The French Facility for Global Environment (Fonds Français pour l'Environnement Mondial) (FFEM) is a French public bilateral fund whose mission is to protect the global environment in developing countries, in the name of the French cooperation and development policy.

Its intervention strategy is steered by a committee gathering 5 ministries (Ministry of the Economy and Finance, Ministry of Foreign Affairs and International Development, Ministry of the Environment, Energy and Marine Affairs, Ministry of Agriculture and the Ministry for Research) and the French Development Agency (AFD). The AFD is responsible for the administrative and financial management of the FFEM and is hosting its secretariat. The current secretary general is Stéphanie Bouziges-Eschmann, who succeeded François-Xavier Duporge.

== History ==

The FFEM was created in 1994 by the French government following the United Nations Conference on Sustainable Development held in Rio de Janeiro in 1992. The French government wished to develop a funding instrument contributing to the protection of the environment, in the framework of the international commitments of France.

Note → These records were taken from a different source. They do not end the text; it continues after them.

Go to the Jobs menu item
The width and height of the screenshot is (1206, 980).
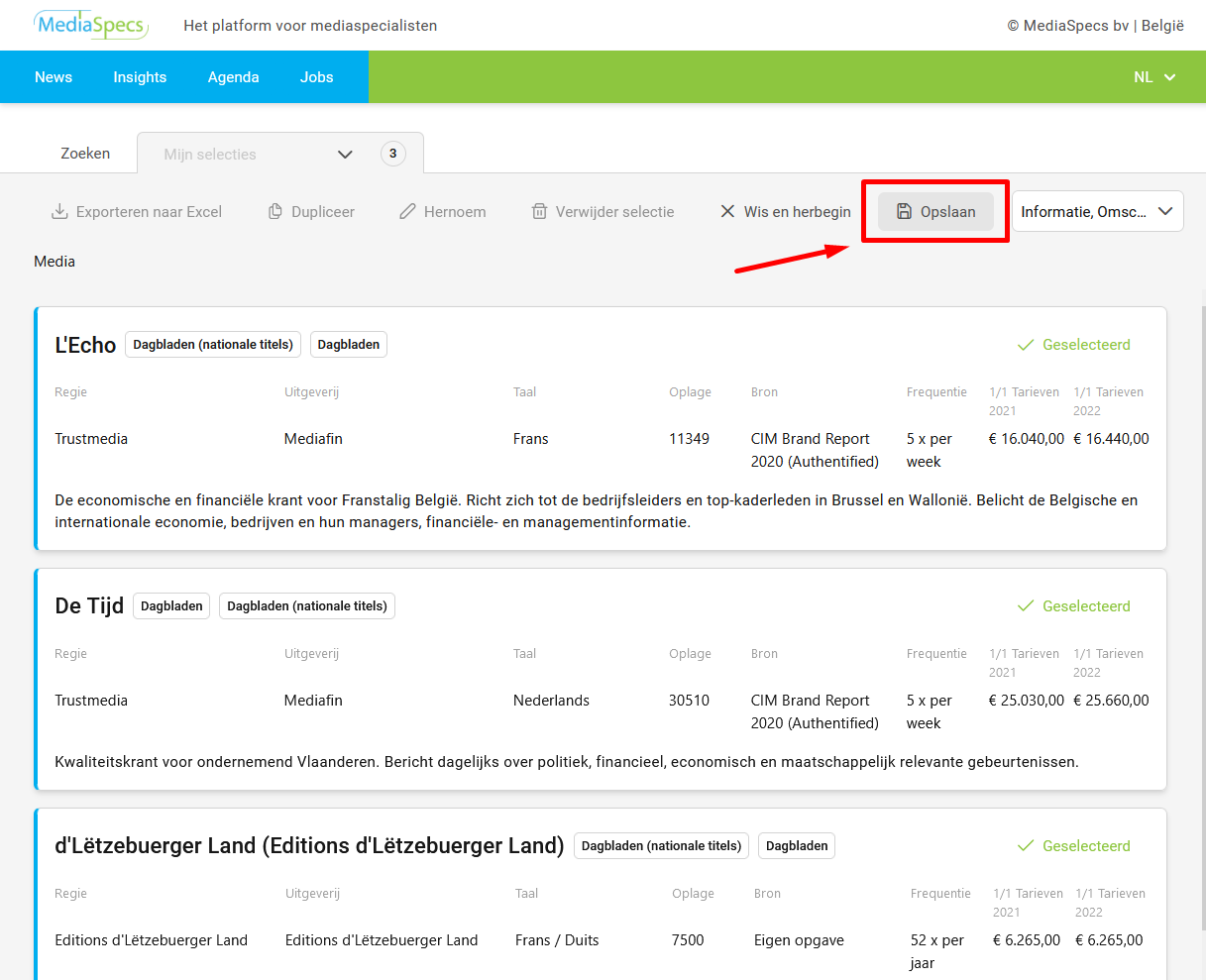coord(316,77)
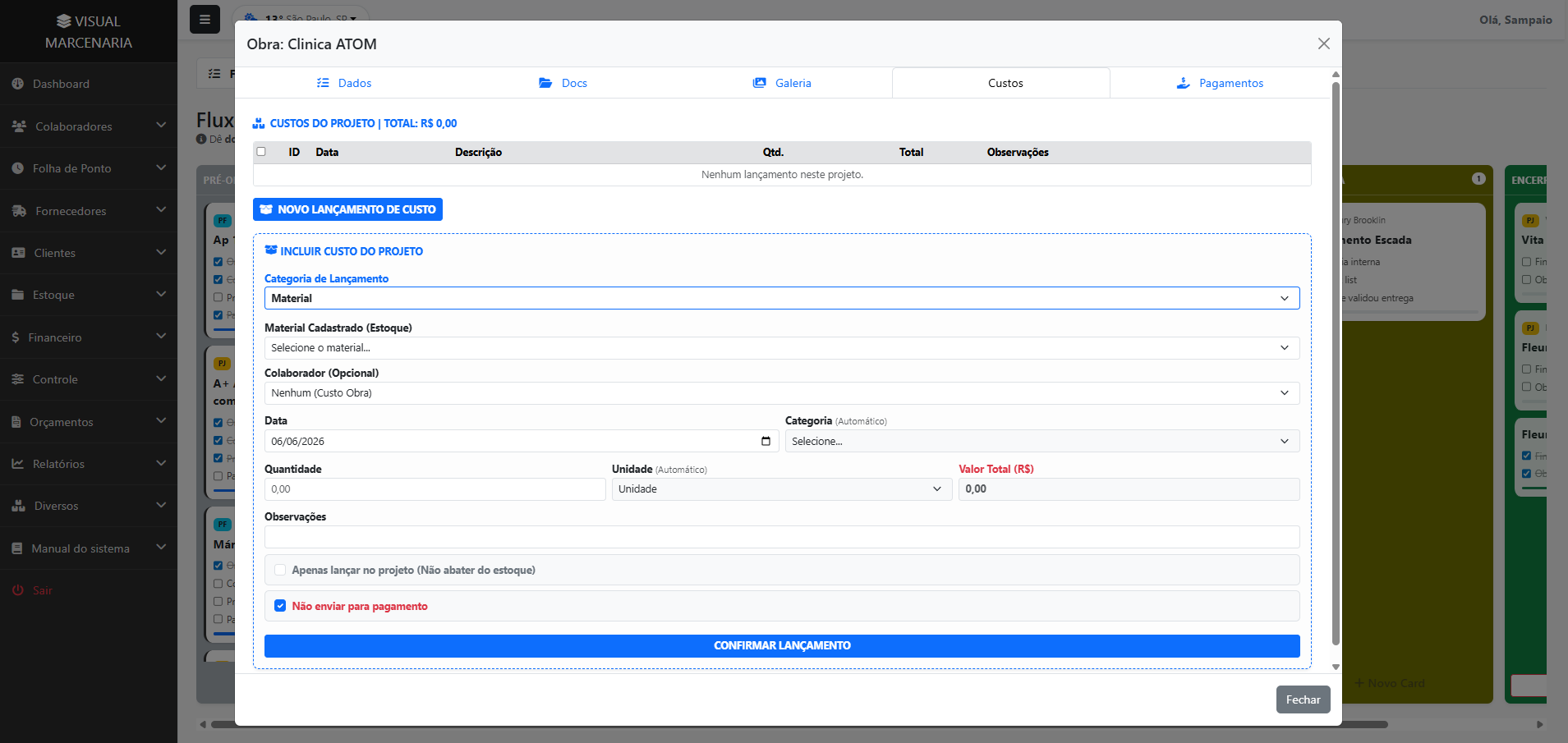Screen dimensions: 1568x743
Task: Click the Estoque folder icon in sidebar
Action: [18, 295]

The FFEM resources are tapped by the French State budget and renewed every four years since 1994. For the 2011-2014 period, resources amounted to 95 million euros. Between 1994 and 2015, the FFEM participated to the financing of 285 projects, totalling 331 million euros.

== Missions ==

The FFEM's mission is to encourage developing countries to implement strategies and projects of sustainable development in the 6 following areas:
- biodiversity;
- climate change;
- international waters;
- land degradation, including desertification and deforestation;
- persistent organic pollutants (POPs);
- ozone layer.
Projets funded by the FFEM help to implement organizational methods and techniques which have a new and innovative feature.

The FFEM is also responsible to promote partnerships with research organizations, the private sector, local authorities and NGOs in the context of funding pilot projects. In addition to the funding of projects, the FFEM has a role of support and advice to the member institutions of its steering committee, for the development of the French positions on environmental and development matters.

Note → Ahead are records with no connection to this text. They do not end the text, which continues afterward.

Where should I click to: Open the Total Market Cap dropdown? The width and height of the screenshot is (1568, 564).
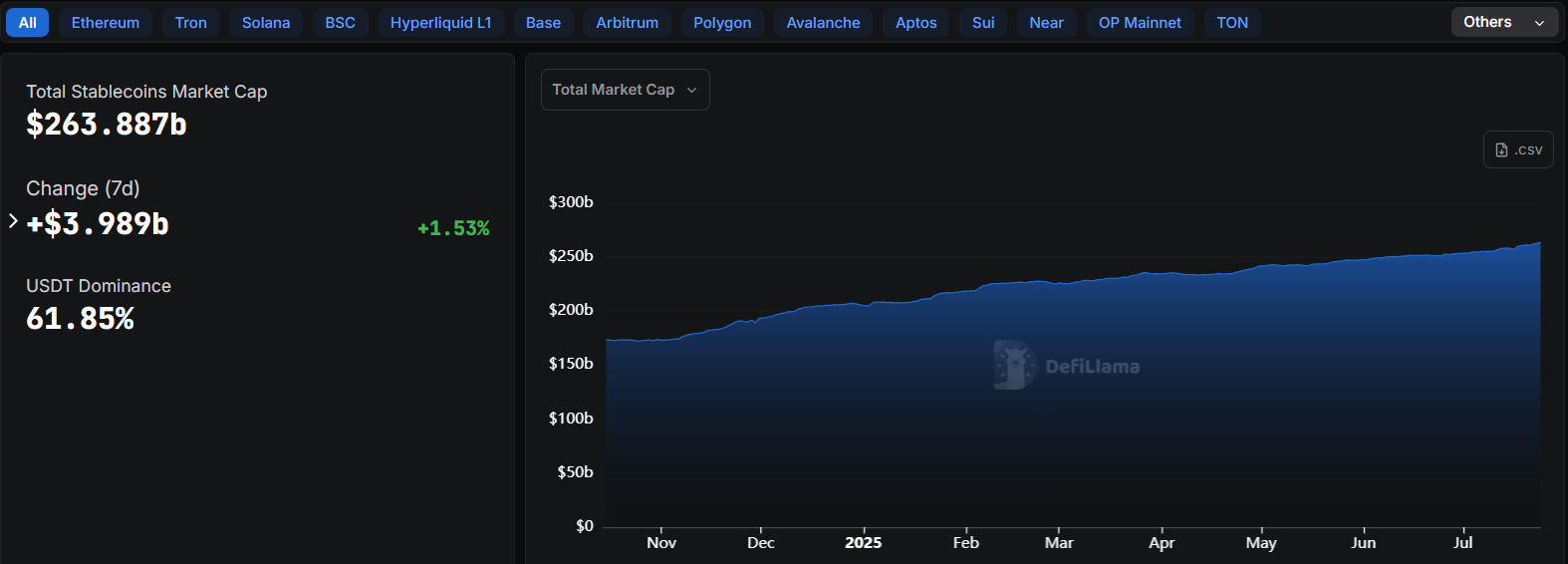(625, 90)
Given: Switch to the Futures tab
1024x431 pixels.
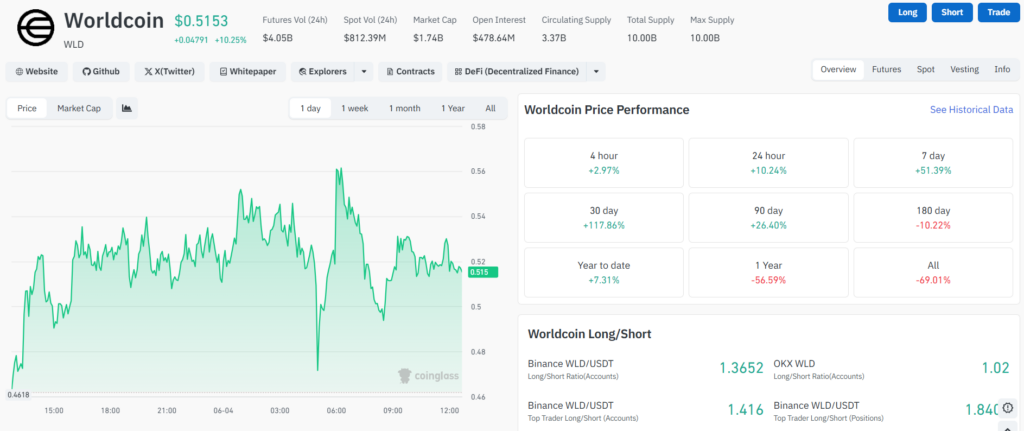Looking at the screenshot, I should point(886,69).
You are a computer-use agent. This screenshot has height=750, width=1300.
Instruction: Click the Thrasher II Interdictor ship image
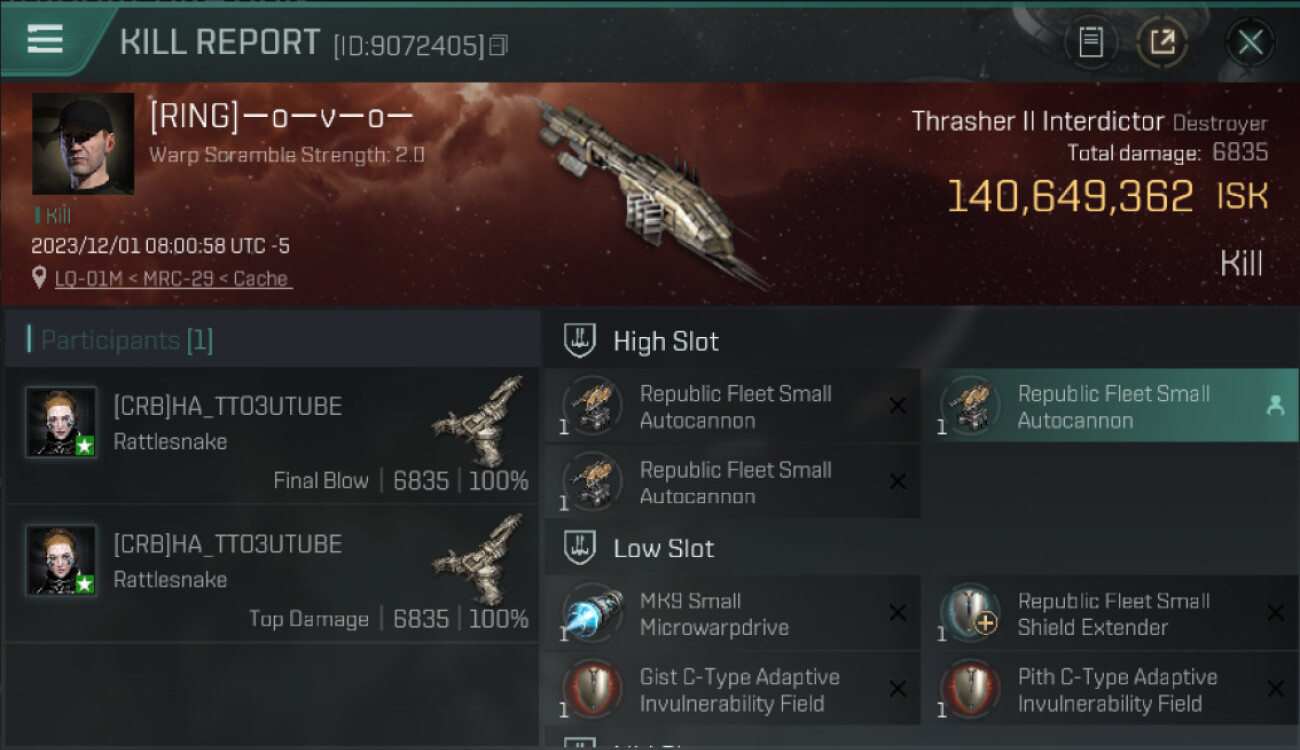click(640, 190)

The geographical areas of intervention of the FFEM are the developing countries and the emerging countries. Subsaharan Africa and Mediterranean region represent alone 69% of all the projects funded by the FFEM over the period 1994–2015.

=== Innovative Facility for the Private Sector in the area of climate change (FISP-Climat) ===
The FFEM has developed since 2013 this specific funding mechanism to support innovative development projects within the area of climate change, sponsored by businesses.

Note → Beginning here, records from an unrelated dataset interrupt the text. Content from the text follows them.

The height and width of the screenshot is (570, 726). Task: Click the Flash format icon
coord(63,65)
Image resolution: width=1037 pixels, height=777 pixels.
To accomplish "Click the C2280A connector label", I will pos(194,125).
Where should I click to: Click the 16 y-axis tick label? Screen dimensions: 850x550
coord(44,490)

=== Strategic Programming Framework 2015–2018 ===
In its Strategic Programming Framework for the period 2015–2018, the FFEM has prioritized its financial commitments across five focus areas:
- Energy transition
- Sustainable urban territories
- Sustainable agriculture and forests
- Innovative financing of biodiversity
- Integrated management and resilience of coastal and marine areas
For the first time, the FFEM has also identified two cross-cutting objectives in accordance with the previous five focus areas. These objectives are sustainable consumption and production and innovative processes.

== Organization ==

=== Steering Committee ===

The steering committee is the decision-making body of the FFEM. It meets three times a year in order to decide on the general policy of the Fund, its geographical orientations, its fields of intervention, its methods, its resources as well as the financial commitments to projects. The following six bodies are gathered under the committee:
- the Ministry of the Economy
- the Ministry of Foreign Affairs
- the Ministry of the Environment
- the Ministry of the Research
- the Ministry of Agriculture
- the French Development Agency

=== Scientific and technical Committee ===

The Scientific and technical Committee is the consultative body of the FFEM. It is composed of twelve key figures who are recognized for their expert knowledge on economic, environmental and social issues. The Committee provides advice for the projects and strategies of the FFEM, along with working on scientific and technical aspects of the global environment.

=== Secretariat ===
The secretariat is the operational body of the FFEM. It is hosted by the French Development Agency (AFD), at its premises located at 5 rue Roland Barthes in Paris. It is responsible for implementing the decisions of the steering committee and follow-up on projects financed by the FFEM. Its role is also to develop relations with the institutional, economic, technical and scientific partners.